**Your goal**: Write back each entry precisely as it is given.

**Data records**:
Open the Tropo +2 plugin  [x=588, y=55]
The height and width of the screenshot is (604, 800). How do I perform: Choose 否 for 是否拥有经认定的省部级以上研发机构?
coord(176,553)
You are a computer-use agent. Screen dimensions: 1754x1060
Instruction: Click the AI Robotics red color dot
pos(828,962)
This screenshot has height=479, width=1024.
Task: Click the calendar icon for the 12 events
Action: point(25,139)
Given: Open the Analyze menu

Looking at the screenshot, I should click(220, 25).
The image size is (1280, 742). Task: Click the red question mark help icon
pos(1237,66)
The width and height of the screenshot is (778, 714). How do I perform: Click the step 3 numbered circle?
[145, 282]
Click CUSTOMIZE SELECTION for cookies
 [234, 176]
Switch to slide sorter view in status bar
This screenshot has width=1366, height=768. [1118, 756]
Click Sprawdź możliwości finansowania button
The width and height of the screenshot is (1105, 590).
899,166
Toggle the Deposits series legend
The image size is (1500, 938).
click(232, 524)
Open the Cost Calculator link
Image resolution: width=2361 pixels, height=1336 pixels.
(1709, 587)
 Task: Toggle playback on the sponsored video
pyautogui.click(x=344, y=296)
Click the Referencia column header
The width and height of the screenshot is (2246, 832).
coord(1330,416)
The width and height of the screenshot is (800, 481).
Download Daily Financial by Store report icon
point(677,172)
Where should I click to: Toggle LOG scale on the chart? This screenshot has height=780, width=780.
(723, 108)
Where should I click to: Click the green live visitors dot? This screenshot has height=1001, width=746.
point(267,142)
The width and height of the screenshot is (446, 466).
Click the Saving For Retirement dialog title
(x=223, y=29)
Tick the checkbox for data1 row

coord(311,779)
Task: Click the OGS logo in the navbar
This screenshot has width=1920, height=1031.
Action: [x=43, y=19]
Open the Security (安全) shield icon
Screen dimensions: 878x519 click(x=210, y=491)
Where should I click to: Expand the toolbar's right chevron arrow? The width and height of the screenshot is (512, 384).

**Response to this exercise**:
Open the Tropo +2 plugin  [x=588, y=55]
The height and width of the screenshot is (604, 800). How do I perform: Choose 否 for 是否拥有经认定的省部级以上研发机构?
coord(176,553)
You are a computer-use agent. Screen dimensions: 1754x1060
Instruction: Click the AI Robotics red color dot
pos(828,962)
This screenshot has height=479, width=1024.
Task: Click the calendar icon for the 12 events
Action: point(25,139)
Given: Open the Analyze menu

Looking at the screenshot, I should click(220, 25).
The image size is (1280, 742). Task: Click the red question mark help icon
pos(1237,66)
The width and height of the screenshot is (778, 714). How do I perform: Click the step 3 numbered circle?
[145, 282]
Click CUSTOMIZE SELECTION for cookies
 [234, 176]
Switch to slide sorter view in status bar
This screenshot has width=1366, height=768. [1118, 756]
Click Sprawdź możliwości finansowania button
The width and height of the screenshot is (1105, 590).
899,166
Toggle the Deposits series legend
The image size is (1500, 938).
click(232, 524)
Open the Cost Calculator link
Image resolution: width=2361 pixels, height=1336 pixels.
(1709, 587)
 Task: Toggle playback on the sponsored video
pyautogui.click(x=344, y=296)
Click the Referencia column header
The width and height of the screenshot is (2246, 832).
coord(1330,416)
The width and height of the screenshot is (800, 481).
Download Daily Financial by Store report icon
point(677,172)
Where should I click to: Toggle LOG scale on the chart? This screenshot has height=780, width=780.
(723, 108)
Where should I click to: Click the green live visitors dot? This screenshot has height=1001, width=746.
point(267,142)
The width and height of the screenshot is (446, 466).
Click the Saving For Retirement dialog title
(x=223, y=29)
Tick the checkbox for data1 row

coord(311,779)
Task: Click the OGS logo in the navbar
This screenshot has width=1920, height=1031.
Action: [x=43, y=19]
Open the Security (安全) shield icon
Screen dimensions: 878x519 click(x=210, y=491)
Where should I click to: Expand the toolbar's right chevron arrow? The width and height of the screenshot is (512, 384).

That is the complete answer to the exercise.